Familias numerosas
Familia Duggar.
Sabido es que la
Iglesia elogia y tiene en alta estima a la familia numerosa. Pero la
procreación es una actividad humana, no mera reproducción animal, que se ha de
regular por la prudencia cristiana. En los casos concretos, la decisión de tener
una familia numerosa, supone la previa decisión prudencial de los cónyuges. Como toda obra
cristiana, la descendencia es un don de Dios, que se recibe. El generoso con
los padres es Dios, que les concede el regalo de los hijos y lo necesario para
educarlos cristianamente. No es que los esposos deban «ser generosos» con Dios
proponiéndose el bien de una familia numerosa —con criterio cuantitativo:
cuantos más hijos, mayor virtud—, porque como es algo tan bueno, Dios los
ayudará con toda seguridad. No es verdad que lo que más cuesta sea lo más
meritorio y santificante para los padres. Es la intensidad de la caridad lo que
da el mérito al obrar.
Desde
una perspectiva meramente
cuantitativa, pareciera que la Iglesia estima por igual a cualquier
familia
numerosa. Sin embargo, la realidad de las familias numerosas es variable
y puede ser el resultado de distintos comportamientos morales, como lo
expresan estos párrafos que transcribimos a continuación:
«Hay dos clases de familias numerosas.

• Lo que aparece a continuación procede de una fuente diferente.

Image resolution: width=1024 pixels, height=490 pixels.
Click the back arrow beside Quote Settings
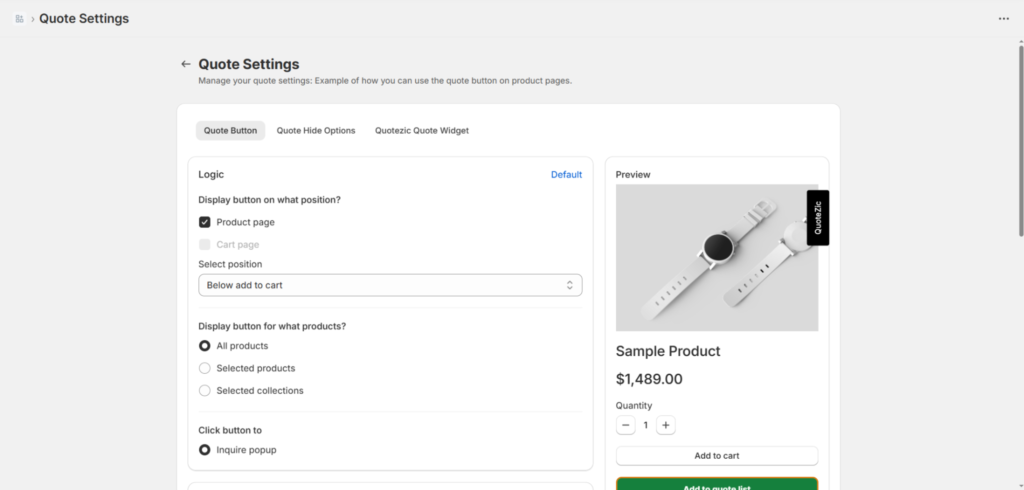[185, 64]
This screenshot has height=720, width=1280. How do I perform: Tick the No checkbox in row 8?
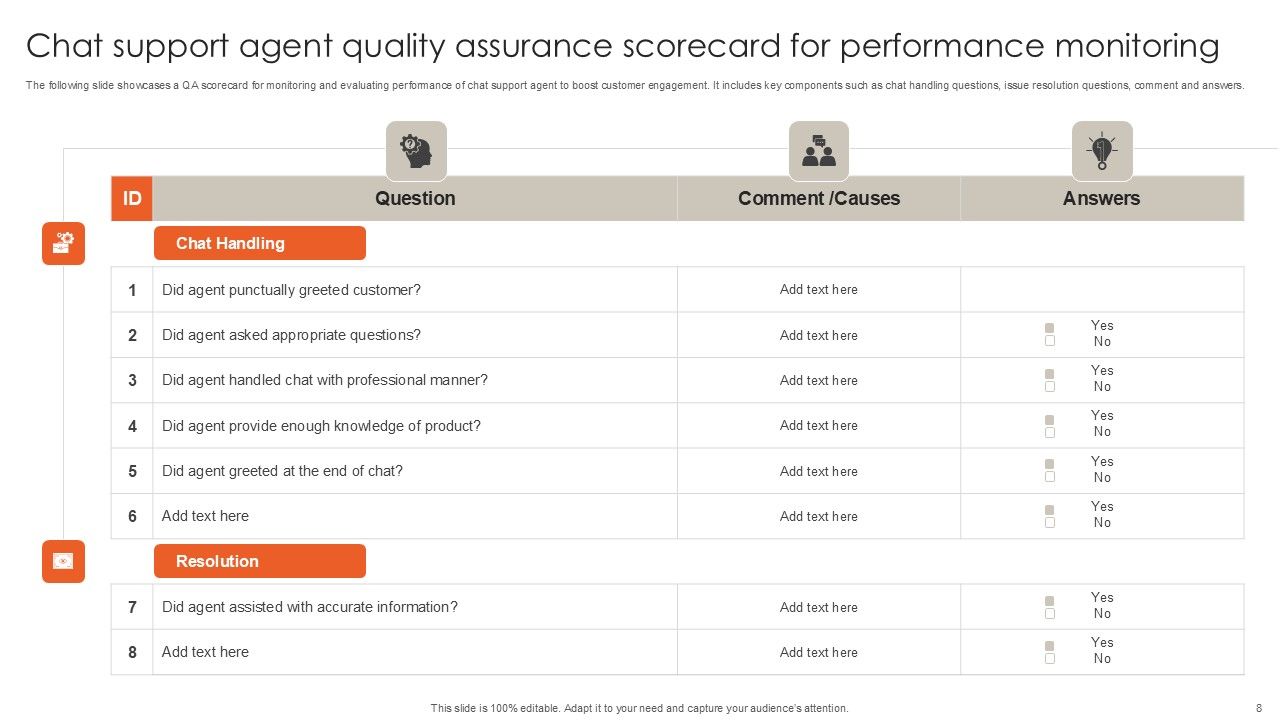click(x=1050, y=659)
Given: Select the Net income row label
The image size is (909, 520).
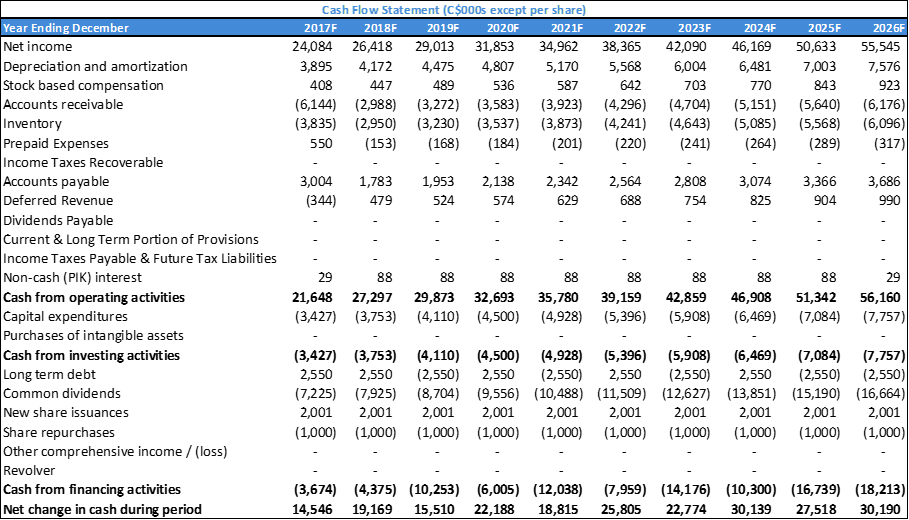Looking at the screenshot, I should 32,47.
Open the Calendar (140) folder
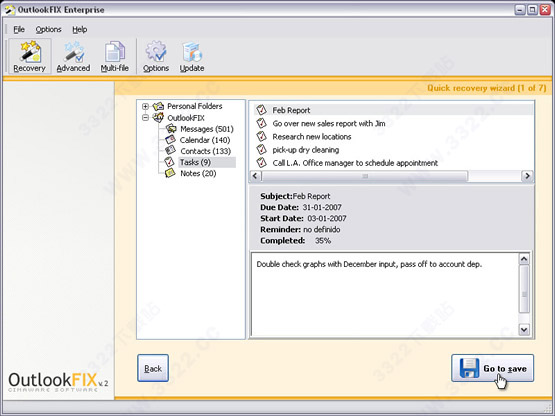Viewport: 555px width, 416px height. pyautogui.click(x=205, y=140)
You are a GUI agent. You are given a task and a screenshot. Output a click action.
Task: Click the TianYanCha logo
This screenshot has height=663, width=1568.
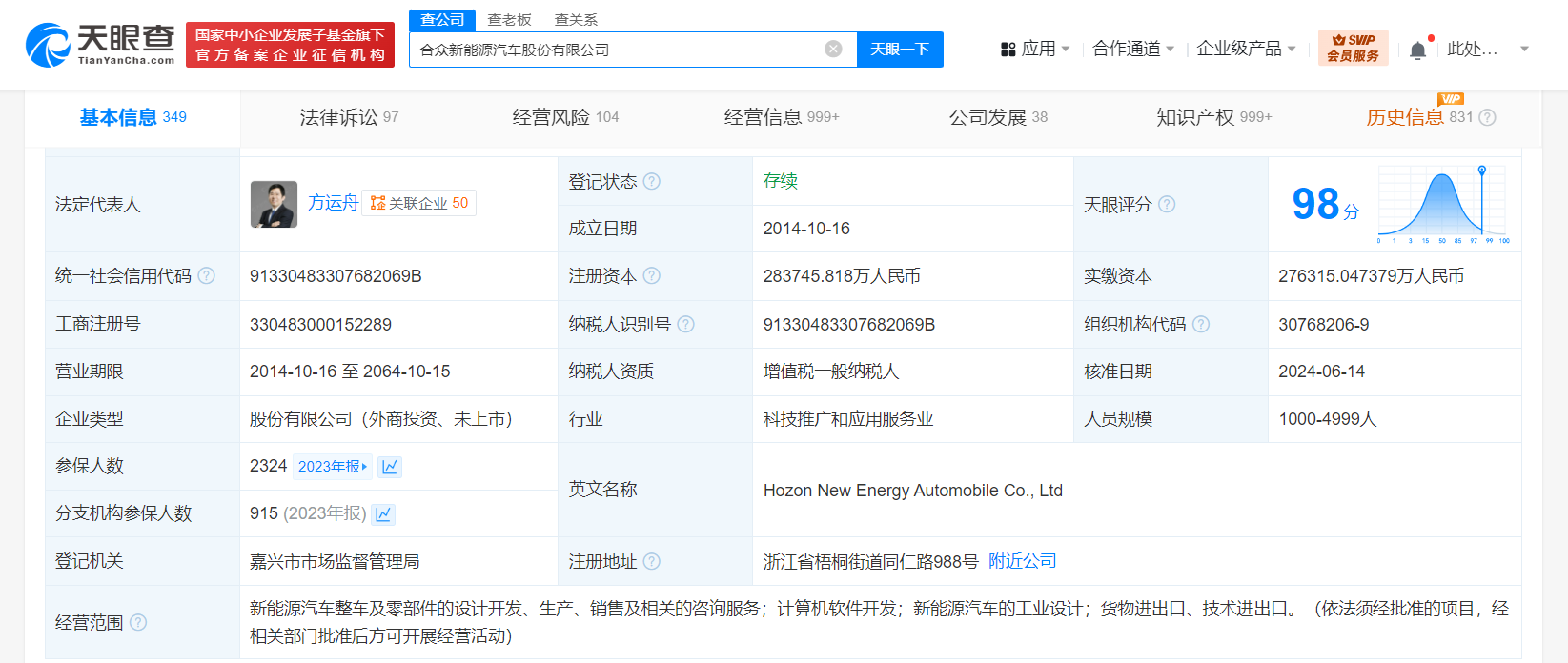point(100,45)
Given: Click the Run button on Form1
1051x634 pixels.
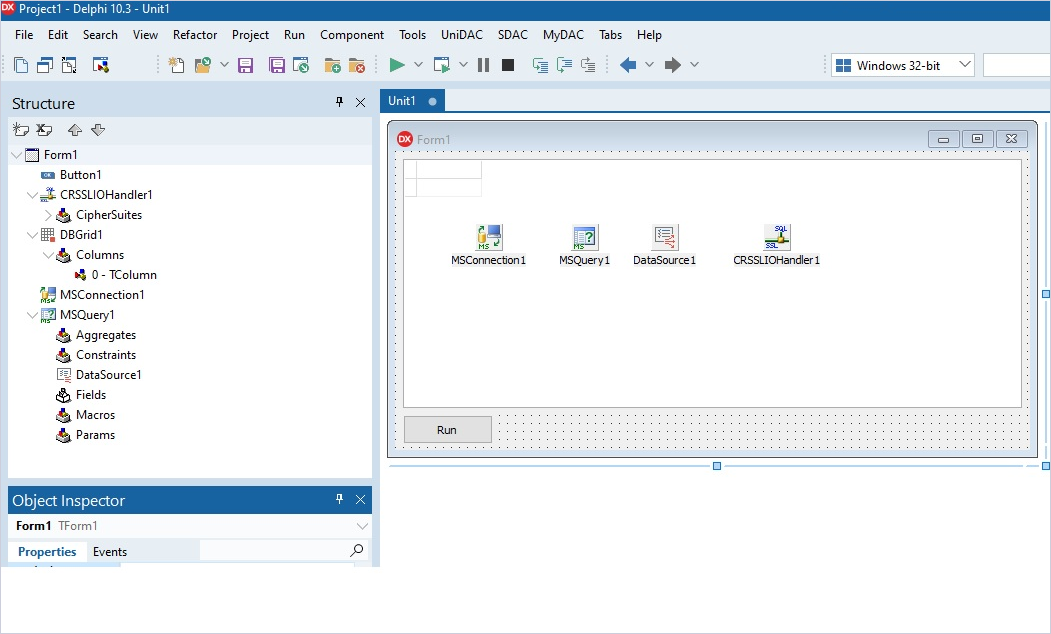Looking at the screenshot, I should click(447, 430).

Primero, la familia
numerosa salvaje, aquella que todavía hallamos en las carretas y
en los tugurios, la familia que se abandona a los instintos, que no
prevé nada, que da numerosos hijos no porque los desee, sino porque vienen
sin pensarlo, y que los deja crecer en el abandono. Esas familias no
denotan virtud alguna en los padres, los cuales a veces ni siquiera están
casados y educan mal o no educan en absoluto a sus hijos. En los barrios
populares de las grandes ciudades se encuentran mujeres cargadas de hijos,
nacidos de padres diferentes, que ni ellas mismas son siempre capaces de
determinar.
En el extremo opuesto hallamos la familia numerosa
civilizada, la de los esposos reflexivos y previsores que se dan cuenta de
las cargas que asumen y de los sacrificios que se imponen al poner
muchos hijos en el mundo y aceptan cargas y sacrificios porque saben que,
en el orden natural, no hay nobleza más alta que educar una numerosa
familia y hacer de sus hijos los continuadores de la tradición familiar.

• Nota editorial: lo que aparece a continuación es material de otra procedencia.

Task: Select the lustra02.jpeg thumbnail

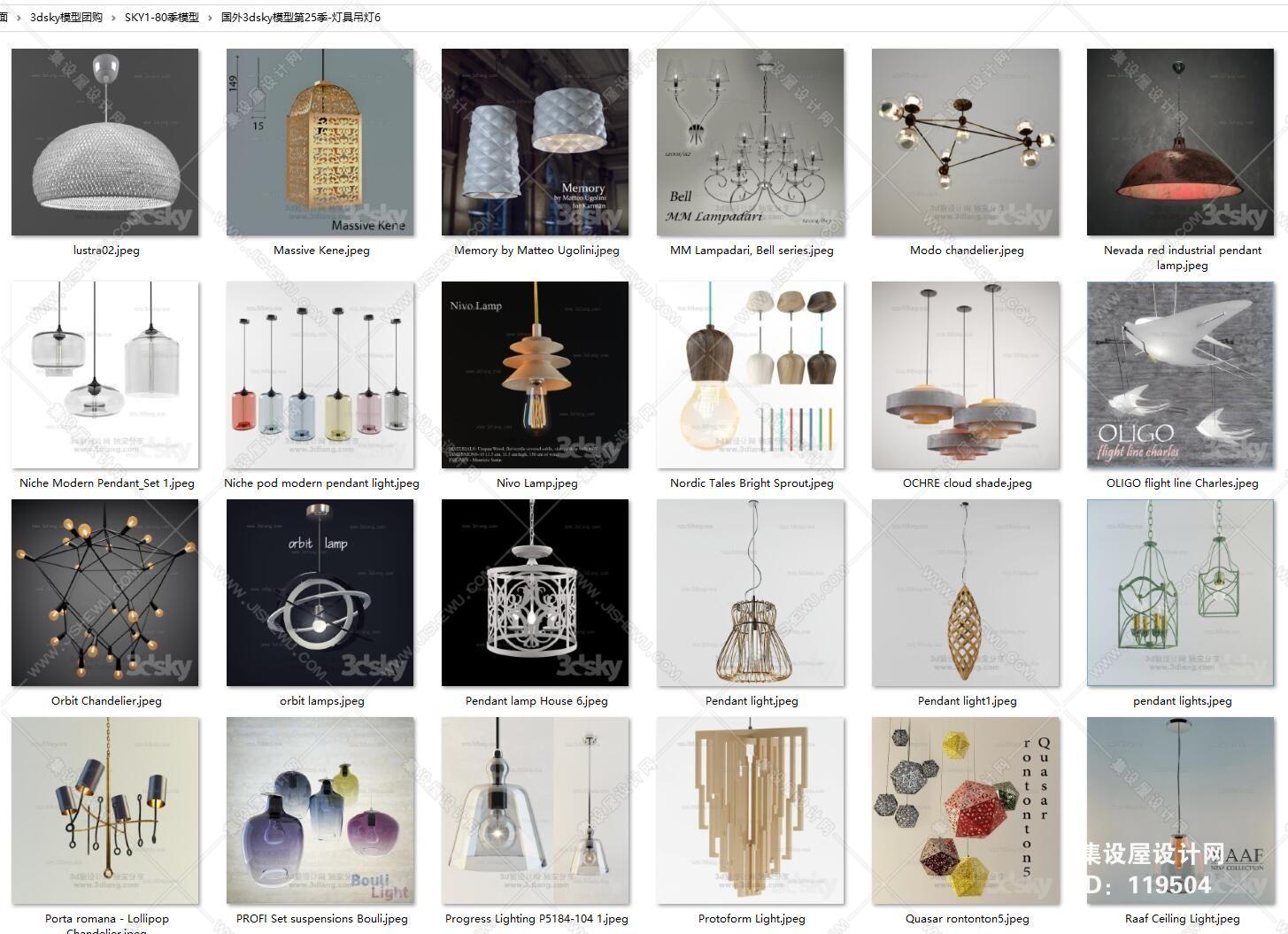Action: (105, 142)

Esas familias están en la cumbre de la moralidad familiar; dan el ejemplo
del sacrificio de los goces inferiores en aras de las virtudes ideales.
Constituyen una minoría selecta y dan ejemplo de valor, a veces de
heroísmo. Pero la virtud que ellas practican exige tal fuerza moral, que
no debe sorprendernos que su número sea reducido.» (LECLERCQ, J. LA FAMILIA SEGÚN EL DERECHO NATURAL.
4ª ed. francesa, 1958; trad. esp. Ventosa, Herder, 1961, pp. 215-216).